*** Begin section ***

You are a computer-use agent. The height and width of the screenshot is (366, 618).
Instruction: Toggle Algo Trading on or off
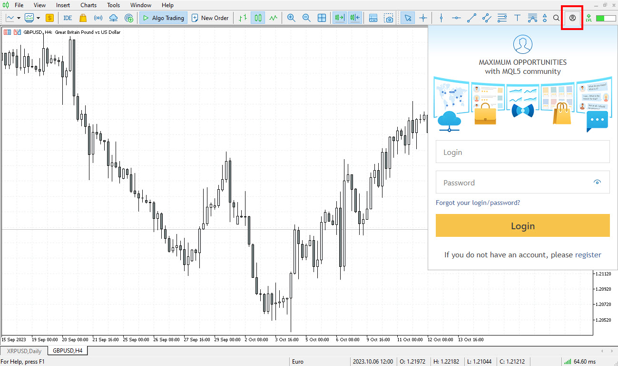pyautogui.click(x=163, y=18)
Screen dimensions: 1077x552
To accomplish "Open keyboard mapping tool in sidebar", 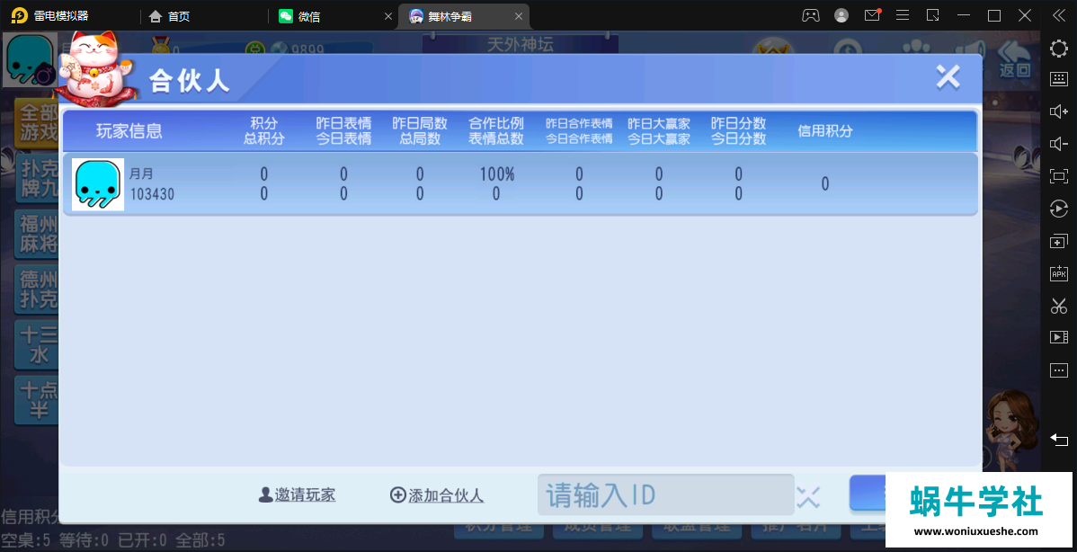I will click(x=1059, y=79).
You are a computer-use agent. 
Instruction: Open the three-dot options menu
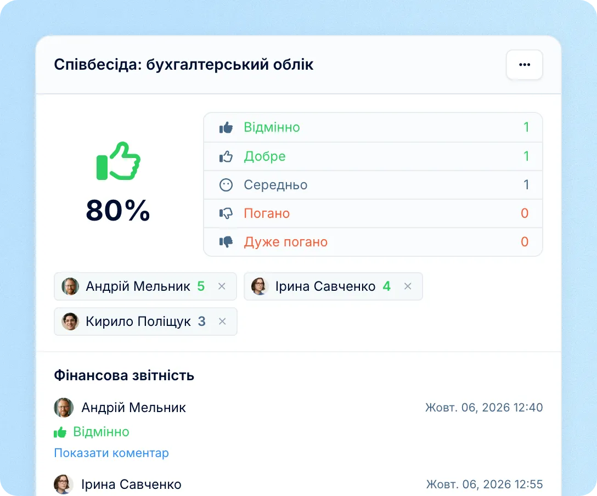[x=524, y=65]
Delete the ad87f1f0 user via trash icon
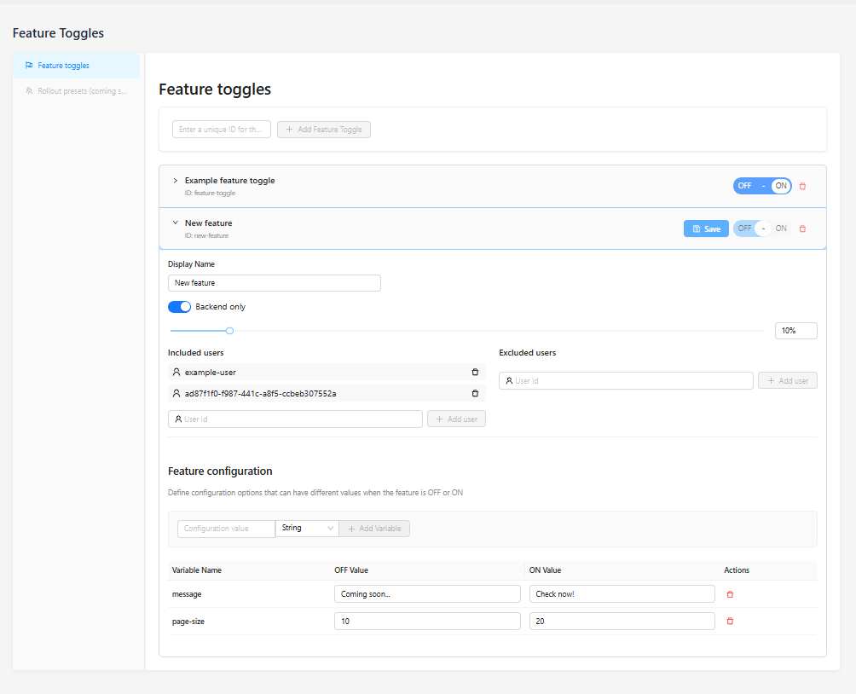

*** End section ***

■ Assigned task
Copy the lines from the entries above in which the word "computer" appears.

■ Result for this task
You are a computer-use agent. The height and width of the screenshot is (366, 618).
You are a computer-use agent. 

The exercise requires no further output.